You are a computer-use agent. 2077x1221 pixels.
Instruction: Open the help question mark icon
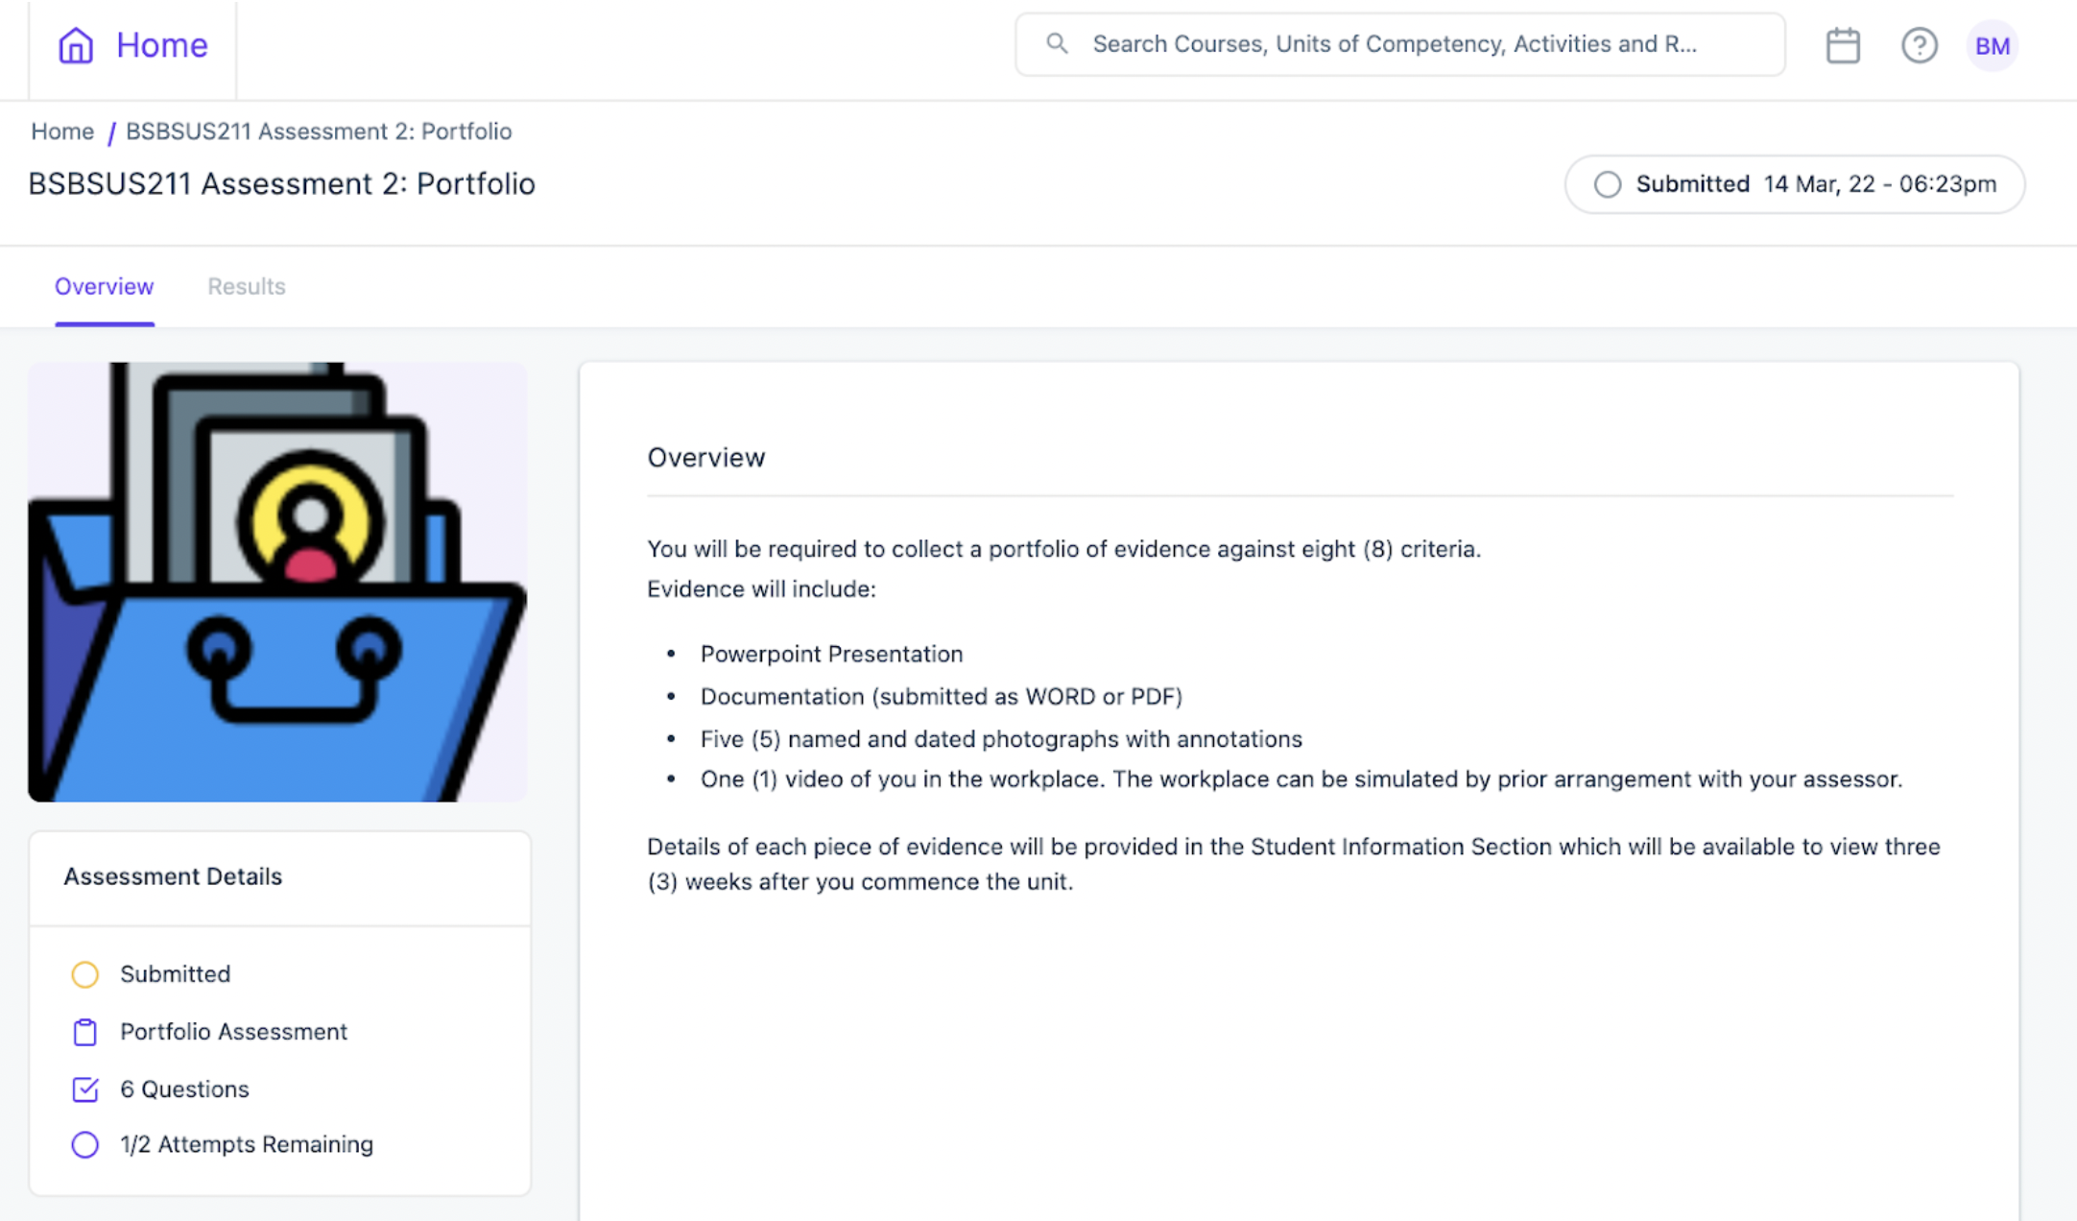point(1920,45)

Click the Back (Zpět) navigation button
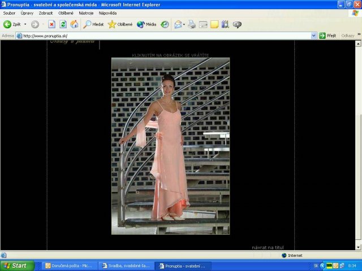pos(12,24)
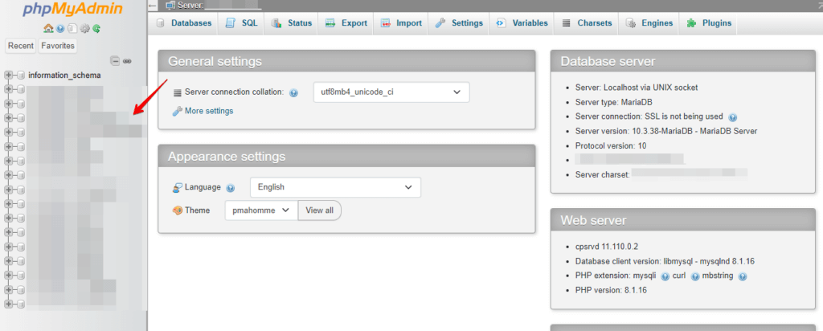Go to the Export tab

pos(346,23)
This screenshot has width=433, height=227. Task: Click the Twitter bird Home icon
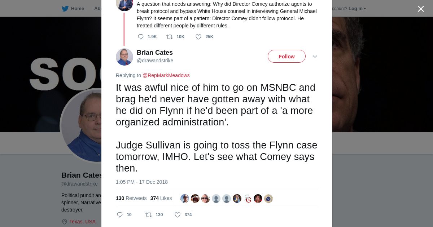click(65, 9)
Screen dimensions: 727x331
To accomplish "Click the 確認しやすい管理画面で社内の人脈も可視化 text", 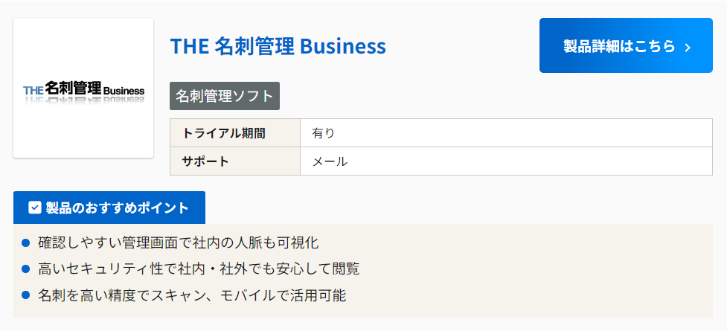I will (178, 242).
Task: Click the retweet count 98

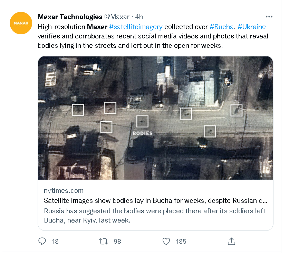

++++

> WHAT IS NEEDED
Starting at the beginning of the records and ending at the line that contains "click(65, 9)", rewrite those lines with "icon" changed to "symbol" and nothing else altered. Omit the pictures from your answer.

> ANSWER TO THIS TASK
You are a computer-use agent. 2077x1221 pixels.
Instruction: Open the help question mark symbol
point(1920,45)

Click the Back (Zpět) navigation button
pos(12,24)
Go to the Export tab

pos(346,23)
This screenshot has width=433, height=227. Task: Click the Twitter bird Home symbol
click(65, 9)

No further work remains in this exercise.